Can regulating prostitution like a business work?

March 21, 2014

By Martin Hutchinson

The author is a Reuters Breakingviews columnist. The opinions expressed are his own.

Would regulating prostitution like a business be a good idea? A landmark study commissioned by the U.S. Department of Justice raises that age-old, vexing question. What emerges from the analysis of the commercial sex trade in eight American cities is an industry with mostly willing buyer/willing seller transactions, albeit with highly coercive management – suggesting that though prostitution may always be immoral it might be less damaging if legal.

The study, conducted by the Urban Institute and released last week, looked at both prostitution and child pornography and came to the view that the two activities differ fundamentally in that prostitution has major revenue whereas child pornography is primarily non-commercial. Prostitution, a near-$50 billion global industry, is close to a standalone activity; it has some overlap with the illegal drug trade but little with gun-running and other criminal activities.

Though profitability varies considerably, the bulk of the revenue accrues to the almost exclusively male pimps who act as organizers, marketers and often coercive human resource managers. In many cases, the study shows, pimps barely allow sex workers subsistence allowances, accommodation and medical care, claiming they would be unable to manage money effectively.

They also are responsible for employee safety, taming customers who step out of line. On occasion they employ female front-line management, generally experienced operatives who train new employees and discipline recalcitrant ones.

For both pimps and sex workers, the trade appears financially attractive when few other economic opportunities offer themselves. One pimp in the survey bragged of earning $1 million in his first six months of activity. The internet has increased profitability and provided innumerable marketing opportunities, while somewhat increasing its hazardousness to practitioners because of the risks of dealing with unknown customers.

Given the commercial motivations of most involved, at least in this analysis, prostitution comes across as more like a legal business than many other criminal activities. Even some elements deriving from its moral offensiveness and the social destruction it causes can arguably be paralleled by legal enterprises such as casino gambling, alcohol and tobacco.
· · ·
▶ REQUIRED ACTIONS:
1/ Rewrite the prostitution column starting at "Given the commercial" and ending at "alcohol and tobacco.", replacing "legal business" with "lawful business".
2/ Answer these questions from the prostitution column:
(a) Which organization conducted the study?
(b) How many American cities did the study's analysis of the commercial sex trade cover?
(c) How much did one pimp in the survey brag of earning in his first six months of activity?
3/ List every legal enterprise that the prostitution column names as a possible parallel to the trade.

▶ SUPPLIED MATERIAL:
· · ·
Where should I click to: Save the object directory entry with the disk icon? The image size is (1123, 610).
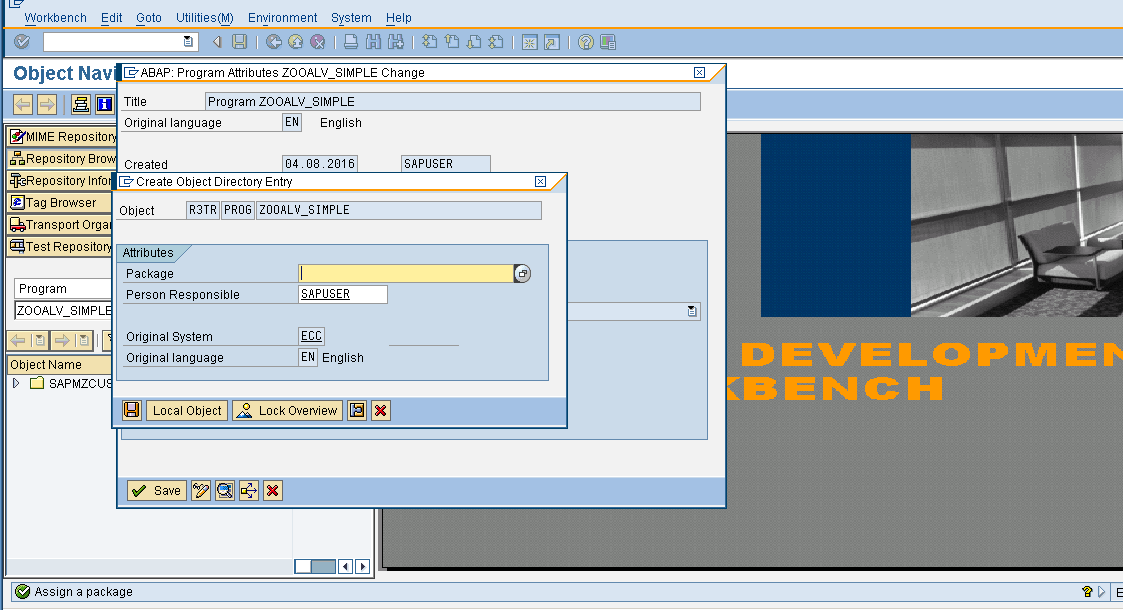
· · ·
▶ ANSWERS FOR THE TASKS:
1/
Given the commercial motivations of most involved, at least in this analysis, prostitution comes across as more like a lawful business than many other criminal activities. Even some elements deriving from its moral offensiveness and the social destruction it causes can arguably be paralleled by legal enterprises such as casino gambling, alcohol and tobacco.

2/
(a) The Urban Institute.
(b) Eight.
(c) $1 million.

3/ Casino gambling, alcohol, tobacco